Norwich Bulletin: Childcare Concerns in Eastern Connecticut Factor in Hiring Problems
U.S. Rep. Joe Courtney joined colleagues on the Committee on Education and Labor to advance its portion of President Joe Biden’s proposed $3.5 trillion budget earlier this week.
One of 13 committees assigned to negotiate the final budget package, the committee’s plan would invest $761 billion in various education and workforce development initiatives.
In addition to providing tuition-free community college for millions of Americans and funding to repair and modernize public school buildings, it includes $80 billion in support to workforce development and apprenticeship programs across the country.
“The employer interest in that is extremely strong,” Courtney said this week. “This morning one of my staffers was on a conference call with the workforce boards in Connecticut, [they said] the phone is ringing off the hook [from employers] looking for graduates from the apprenticeship program."
Over the last five years, the Eastern Connecticut Workforce Investment Board has received 11,000 applications for its paid apprenticeship pipeline, placing 1,900 in job positions.
Mark Hill, the workforce board’s president, said he hoped to direct the additional funding proposed under the legislation could be used to expand Eastern Connecticut’s Manufacturing Pipeline by bringing the successful concept to other industry sectors.
Healthcare is a major opportunity to build on that success, Hill said, along with tourism and wind energy projects emerging in the region; and, with recreational marijuana sales approaching reality in the state, the growth of the cannabis sector could be an important option, he added.
Courtney underlines support for childcare
But the Build Back Better Act’s proposed support for workers in Connecticut and across the country is only part of the remedy to the nation’s lingering unemployment in the wake of the pandemic.
Statewide, Connecticut has recovered 67.2% of the 292,400 positions lost in the March and April 2020 Covid lockdown, according to the state’s Department of Labor report on August 1.
Roughly 74% of the Norwich-New London area’s workforce – or, 33,500 people -- became jobless between March and April of last year, the monthly job data shows; but after gaining back 90% of those positions by January of this year, new jobs added through the first eight months of 2021 have leveled-off.
The U.S. has recovered 76%, of the 22.4 million jobs lost in the spring of last year, leaving the nation 5.3 million jobs below its pre-pandemic level, the U.S. Dept. of Labor reported last month.

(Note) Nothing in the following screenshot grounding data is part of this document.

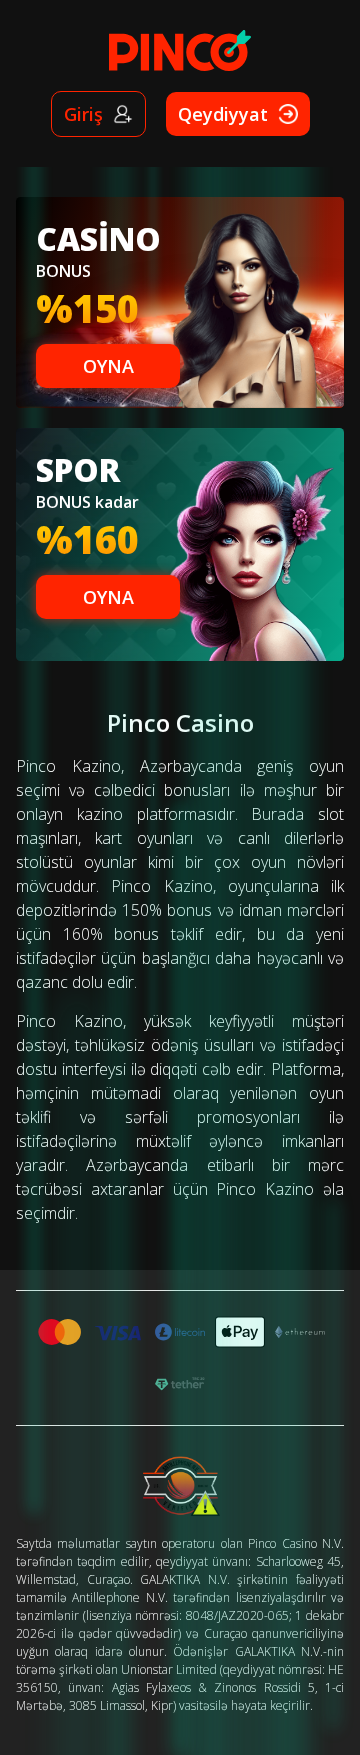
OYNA (108, 366)
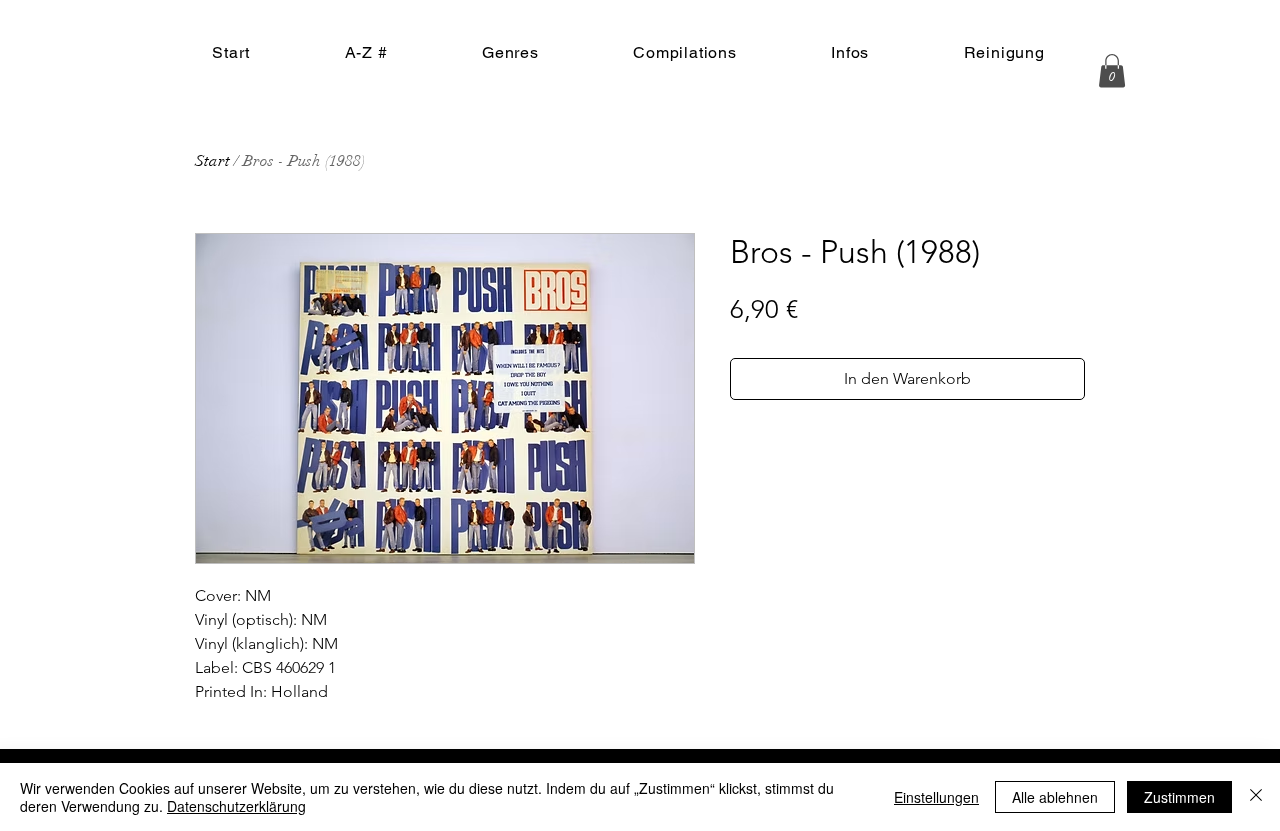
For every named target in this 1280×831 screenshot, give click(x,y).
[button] (1112, 70)
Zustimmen (1179, 797)
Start (212, 161)
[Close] (1256, 797)
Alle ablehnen (1055, 797)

“There is a huge debate about why people weren’t coming back to work, was it the unemployment [subsidies], I am sure partly that was the case in some instances, but there is no question people’s concerns about their health and making sure their kids were in a safe place [while they were at work] is a huge factor,” Courtney said.
After taking “such a big hit” from the pandemic, the ability to get the daycare industry “back on its feet” requires dealing with low employee pay and low reimbursement for families that will “continue to hobble our economic recovery and I think the employer community sees this clearly,” he added,
In a recent conversation with Electric Boat Company President Kevin Graney, Courtney recalled the General Electric subsidiary’s retention and employment levels during COVID “was really a drag” in terms of younger working families coming back to work in the shipyard.
Key provisions of the House Education and Labor Committee’s portion of the bill will make pivotal investments, a proposed $450 billion, to lower the cost of childcare and secure universal pre-K for three and four-year-olds.
Under the proposed legislation, “the vast majority of families would not pay more than seven percent of their income on childcare, according to a committee fact sheet, and child care providers would have the resources to raise wages for child care workers and expand available supply to serve more children and families.
“COVID is one of these sort of “war-like” events that really put real stresses on all kinds of sectors and parts of American like that have really, in some cases, gotten broken and child daycare is certainly one of them,” Courtney said.